Stored data entries:
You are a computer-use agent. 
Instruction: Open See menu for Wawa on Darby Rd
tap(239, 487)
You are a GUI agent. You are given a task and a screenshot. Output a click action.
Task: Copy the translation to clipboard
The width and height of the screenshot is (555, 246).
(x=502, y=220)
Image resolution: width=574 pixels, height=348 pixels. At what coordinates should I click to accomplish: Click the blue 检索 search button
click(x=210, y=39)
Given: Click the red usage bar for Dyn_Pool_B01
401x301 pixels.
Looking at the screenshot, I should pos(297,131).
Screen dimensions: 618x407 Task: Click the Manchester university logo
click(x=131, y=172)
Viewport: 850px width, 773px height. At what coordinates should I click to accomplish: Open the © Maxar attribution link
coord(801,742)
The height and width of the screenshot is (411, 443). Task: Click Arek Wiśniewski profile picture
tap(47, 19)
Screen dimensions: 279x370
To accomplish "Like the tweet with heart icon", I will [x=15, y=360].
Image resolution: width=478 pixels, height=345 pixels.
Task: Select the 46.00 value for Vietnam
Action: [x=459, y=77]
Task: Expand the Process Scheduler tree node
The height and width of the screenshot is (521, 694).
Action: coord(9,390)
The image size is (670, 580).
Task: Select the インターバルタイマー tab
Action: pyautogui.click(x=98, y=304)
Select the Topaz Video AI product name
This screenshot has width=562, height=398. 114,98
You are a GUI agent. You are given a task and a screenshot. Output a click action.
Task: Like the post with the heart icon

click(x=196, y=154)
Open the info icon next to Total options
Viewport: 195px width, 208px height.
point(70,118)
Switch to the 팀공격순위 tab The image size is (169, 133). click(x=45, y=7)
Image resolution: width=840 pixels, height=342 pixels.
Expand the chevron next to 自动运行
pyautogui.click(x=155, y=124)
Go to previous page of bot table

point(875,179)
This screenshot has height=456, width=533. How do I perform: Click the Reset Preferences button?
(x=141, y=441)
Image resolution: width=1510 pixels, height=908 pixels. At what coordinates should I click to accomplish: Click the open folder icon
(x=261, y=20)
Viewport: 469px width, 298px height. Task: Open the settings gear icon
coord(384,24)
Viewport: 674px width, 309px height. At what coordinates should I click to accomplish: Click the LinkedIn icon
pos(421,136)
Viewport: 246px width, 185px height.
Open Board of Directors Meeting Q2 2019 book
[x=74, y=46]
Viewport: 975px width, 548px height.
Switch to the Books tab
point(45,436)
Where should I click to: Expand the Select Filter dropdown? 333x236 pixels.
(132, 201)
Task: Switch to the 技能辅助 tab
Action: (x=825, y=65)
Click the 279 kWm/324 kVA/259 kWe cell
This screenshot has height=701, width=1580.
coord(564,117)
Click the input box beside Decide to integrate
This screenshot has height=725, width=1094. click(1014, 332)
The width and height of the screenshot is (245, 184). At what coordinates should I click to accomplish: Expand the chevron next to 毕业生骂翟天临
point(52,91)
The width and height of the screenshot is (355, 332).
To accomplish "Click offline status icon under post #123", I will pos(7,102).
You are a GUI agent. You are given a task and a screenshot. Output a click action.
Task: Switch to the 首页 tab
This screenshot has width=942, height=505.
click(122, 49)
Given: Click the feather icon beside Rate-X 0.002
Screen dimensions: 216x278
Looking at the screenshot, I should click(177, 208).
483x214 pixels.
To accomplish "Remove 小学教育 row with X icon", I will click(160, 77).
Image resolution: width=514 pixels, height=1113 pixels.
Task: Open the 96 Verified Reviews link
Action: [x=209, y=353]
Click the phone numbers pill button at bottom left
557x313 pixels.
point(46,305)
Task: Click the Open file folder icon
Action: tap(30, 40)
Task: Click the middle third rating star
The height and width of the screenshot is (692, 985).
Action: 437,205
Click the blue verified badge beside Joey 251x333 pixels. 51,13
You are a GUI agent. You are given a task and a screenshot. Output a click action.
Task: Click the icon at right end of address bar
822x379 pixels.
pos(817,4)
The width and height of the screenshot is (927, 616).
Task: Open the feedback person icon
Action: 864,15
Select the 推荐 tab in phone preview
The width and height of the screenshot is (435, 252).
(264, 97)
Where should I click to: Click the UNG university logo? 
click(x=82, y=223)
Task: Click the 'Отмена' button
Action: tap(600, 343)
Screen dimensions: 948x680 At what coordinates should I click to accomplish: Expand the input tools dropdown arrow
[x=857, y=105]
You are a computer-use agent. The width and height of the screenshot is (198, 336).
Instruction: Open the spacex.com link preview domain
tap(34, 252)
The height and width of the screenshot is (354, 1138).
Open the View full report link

**WHAT YOU HAVE TO DO**
Transcribe every entry, keeping each line exactly as it reads.

**RESPONSE**
You are a computer-use agent. 
Instruction: Open See menu for Wawa on Darby Rd
tap(239, 487)
You are a GUI agent. You are given a task and a screenshot. Output a click action.
Task: Copy the translation to clipboard
The width and height of the screenshot is (555, 246).
(x=502, y=220)
Image resolution: width=574 pixels, height=348 pixels. At what coordinates should I click to accomplish: Click the blue 检索 search button
click(x=210, y=39)
Given: Click the red usage bar for Dyn_Pool_B01
401x301 pixels.
Looking at the screenshot, I should pos(297,131).
Screen dimensions: 618x407 Task: Click the Manchester university logo
click(x=131, y=172)
Viewport: 850px width, 773px height. At what coordinates should I click to accomplish: Open the © Maxar attribution link
coord(801,742)
The height and width of the screenshot is (411, 443). Task: Click Arek Wiśniewski profile picture
tap(47, 19)
Screen dimensions: 279x370
To accomplish "Like the tweet with heart icon", I will [x=15, y=360].
Image resolution: width=478 pixels, height=345 pixels.
Task: Select the 46.00 value for Vietnam
Action: [x=459, y=77]
Task: Expand the Process Scheduler tree node
The height and width of the screenshot is (521, 694).
Action: coord(9,390)
The image size is (670, 580).
Task: Select the インターバルタイマー tab
Action: pyautogui.click(x=98, y=304)
Select the Topaz Video AI product name
This screenshot has width=562, height=398. 114,98
You are a GUI agent. You are given a task and a screenshot. Output a click action.
Task: Like the post with the heart icon

click(x=196, y=154)
Open the info icon next to Total options
Viewport: 195px width, 208px height.
point(70,118)
Switch to the 팀공격순위 tab The image size is (169, 133). click(x=45, y=7)
Image resolution: width=840 pixels, height=342 pixels.
Expand the chevron next to 自动运行
pyautogui.click(x=155, y=124)
Go to previous page of bot table

point(875,179)
This screenshot has height=456, width=533. How do I perform: Click the Reset Preferences button?
(x=141, y=441)
Image resolution: width=1510 pixels, height=908 pixels. At what coordinates should I click to accomplish: Click the open folder icon
(x=261, y=20)
Viewport: 469px width, 298px height. Task: Open the settings gear icon
coord(384,24)
Viewport: 674px width, 309px height. At what coordinates should I click to accomplish: Click the LinkedIn icon
pos(421,136)
Viewport: 246px width, 185px height.
Open Board of Directors Meeting Q2 2019 book
[x=74, y=46]
Viewport: 975px width, 548px height.
Switch to the Books tab
point(45,436)
Where should I click to: Expand the Select Filter dropdown? 333x236 pixels.
(132, 201)
Task: Switch to the 技能辅助 tab
Action: (x=825, y=65)
Click the 279 kWm/324 kVA/259 kWe cell
This screenshot has height=701, width=1580.
coord(564,117)
Click the input box beside Decide to integrate
This screenshot has height=725, width=1094. click(1014, 332)
The width and height of the screenshot is (245, 184). At what coordinates should I click to accomplish: Expand the chevron next to 毕业生骂翟天临
point(52,91)
The width and height of the screenshot is (355, 332).
To accomplish "Click offline status icon under post #123", I will pos(7,102).
You are a GUI agent. You are given a task and a screenshot. Output a click action.
Task: Switch to the 首页 tab
This screenshot has width=942, height=505.
click(122, 49)
Given: Click the feather icon beside Rate-X 0.002
Screen dimensions: 216x278
Looking at the screenshot, I should click(177, 208).
483x214 pixels.
To accomplish "Remove 小学教育 row with X icon", I will click(160, 77).
Image resolution: width=514 pixels, height=1113 pixels.
Task: Open the 96 Verified Reviews link
Action: [x=209, y=353]
Click the phone numbers pill button at bottom left
557x313 pixels.
point(46,305)
Task: Click the Open file folder icon
Action: tap(30, 40)
Task: Click the middle third rating star
The height and width of the screenshot is (692, 985).
Action: 437,205
Click the blue verified badge beside Joey 251x333 pixels. 51,13
You are a GUI agent. You are given a task and a screenshot. Output a click action.
Task: Click the icon at right end of address bar
822x379 pixels.
pos(817,4)
The width and height of the screenshot is (927, 616).
Task: Open the feedback person icon
Action: 864,15
Select the 推荐 tab in phone preview
The width and height of the screenshot is (435, 252).
(264, 97)
Where should I click to: Click the UNG university logo? 
click(x=82, y=223)
Task: Click the 'Отмена' button
Action: tap(600, 343)
Screen dimensions: 948x680 At what coordinates should I click to accomplish: Expand the input tools dropdown arrow
[x=857, y=105]
You are a computer-use agent. The width and height of the screenshot is (198, 336).
Instruction: Open the spacex.com link preview domain
tap(34, 252)
The height and width of the screenshot is (354, 1138).
Open the View full report link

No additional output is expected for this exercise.